▶ [WHAT YOU NEED TO DO]:
Across the records below, how many lines include the string "menu"? Respond with the number only.
◇ ◇ ◇
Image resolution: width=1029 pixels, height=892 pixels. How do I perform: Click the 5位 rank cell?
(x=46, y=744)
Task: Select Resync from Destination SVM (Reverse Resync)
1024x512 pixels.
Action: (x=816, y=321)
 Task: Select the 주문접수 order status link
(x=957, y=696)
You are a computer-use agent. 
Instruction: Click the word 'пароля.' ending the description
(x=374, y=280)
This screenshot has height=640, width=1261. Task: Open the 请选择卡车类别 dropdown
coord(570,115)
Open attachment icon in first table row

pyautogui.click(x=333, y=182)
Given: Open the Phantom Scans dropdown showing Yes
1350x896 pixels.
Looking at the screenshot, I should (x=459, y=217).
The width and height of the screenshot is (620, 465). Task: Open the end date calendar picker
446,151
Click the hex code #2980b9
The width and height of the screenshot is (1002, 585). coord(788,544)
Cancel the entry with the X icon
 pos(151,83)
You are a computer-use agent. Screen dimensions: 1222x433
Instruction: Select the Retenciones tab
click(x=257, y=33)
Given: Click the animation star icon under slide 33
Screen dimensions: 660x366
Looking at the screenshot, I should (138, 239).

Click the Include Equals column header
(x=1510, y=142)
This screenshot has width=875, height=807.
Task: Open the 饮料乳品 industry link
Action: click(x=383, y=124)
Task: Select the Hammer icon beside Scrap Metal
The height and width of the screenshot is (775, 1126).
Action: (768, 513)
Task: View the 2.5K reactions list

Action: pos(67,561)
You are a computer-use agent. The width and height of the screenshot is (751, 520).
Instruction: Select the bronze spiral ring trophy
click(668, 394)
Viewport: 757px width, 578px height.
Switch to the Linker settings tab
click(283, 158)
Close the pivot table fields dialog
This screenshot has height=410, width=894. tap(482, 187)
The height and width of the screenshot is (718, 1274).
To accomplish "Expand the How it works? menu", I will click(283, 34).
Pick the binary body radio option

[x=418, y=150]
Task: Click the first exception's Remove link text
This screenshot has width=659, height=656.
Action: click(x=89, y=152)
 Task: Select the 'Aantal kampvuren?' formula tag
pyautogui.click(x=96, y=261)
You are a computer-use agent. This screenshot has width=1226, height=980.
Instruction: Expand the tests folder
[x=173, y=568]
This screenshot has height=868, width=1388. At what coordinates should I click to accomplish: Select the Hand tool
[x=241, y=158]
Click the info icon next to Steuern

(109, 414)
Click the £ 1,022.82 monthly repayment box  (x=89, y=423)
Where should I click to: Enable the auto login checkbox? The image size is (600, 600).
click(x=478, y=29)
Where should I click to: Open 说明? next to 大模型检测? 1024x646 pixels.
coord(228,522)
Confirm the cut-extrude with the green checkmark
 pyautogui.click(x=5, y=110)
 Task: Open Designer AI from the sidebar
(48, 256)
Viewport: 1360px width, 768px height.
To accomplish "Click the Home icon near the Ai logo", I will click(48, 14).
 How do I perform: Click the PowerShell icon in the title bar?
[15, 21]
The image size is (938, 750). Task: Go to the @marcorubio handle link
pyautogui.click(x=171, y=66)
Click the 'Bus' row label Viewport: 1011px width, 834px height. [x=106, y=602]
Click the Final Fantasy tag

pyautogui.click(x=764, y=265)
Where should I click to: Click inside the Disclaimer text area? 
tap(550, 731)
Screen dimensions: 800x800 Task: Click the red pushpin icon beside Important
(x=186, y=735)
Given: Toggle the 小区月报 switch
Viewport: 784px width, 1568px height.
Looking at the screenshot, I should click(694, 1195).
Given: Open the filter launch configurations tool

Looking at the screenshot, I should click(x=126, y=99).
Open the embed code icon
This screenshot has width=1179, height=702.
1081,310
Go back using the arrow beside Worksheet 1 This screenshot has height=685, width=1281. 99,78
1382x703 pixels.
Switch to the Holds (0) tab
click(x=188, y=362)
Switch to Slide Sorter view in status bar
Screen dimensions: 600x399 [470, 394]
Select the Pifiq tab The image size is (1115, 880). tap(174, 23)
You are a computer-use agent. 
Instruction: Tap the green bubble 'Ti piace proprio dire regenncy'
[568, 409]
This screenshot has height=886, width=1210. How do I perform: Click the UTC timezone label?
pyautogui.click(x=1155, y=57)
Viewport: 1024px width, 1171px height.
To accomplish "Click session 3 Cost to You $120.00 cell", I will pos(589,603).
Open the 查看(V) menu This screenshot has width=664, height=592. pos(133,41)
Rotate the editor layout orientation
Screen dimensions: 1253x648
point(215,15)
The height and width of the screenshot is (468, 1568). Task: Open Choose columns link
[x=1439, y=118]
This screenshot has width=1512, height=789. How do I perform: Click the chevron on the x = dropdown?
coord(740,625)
◇ ◇ ◇
▶ [TASK RESULT]:
2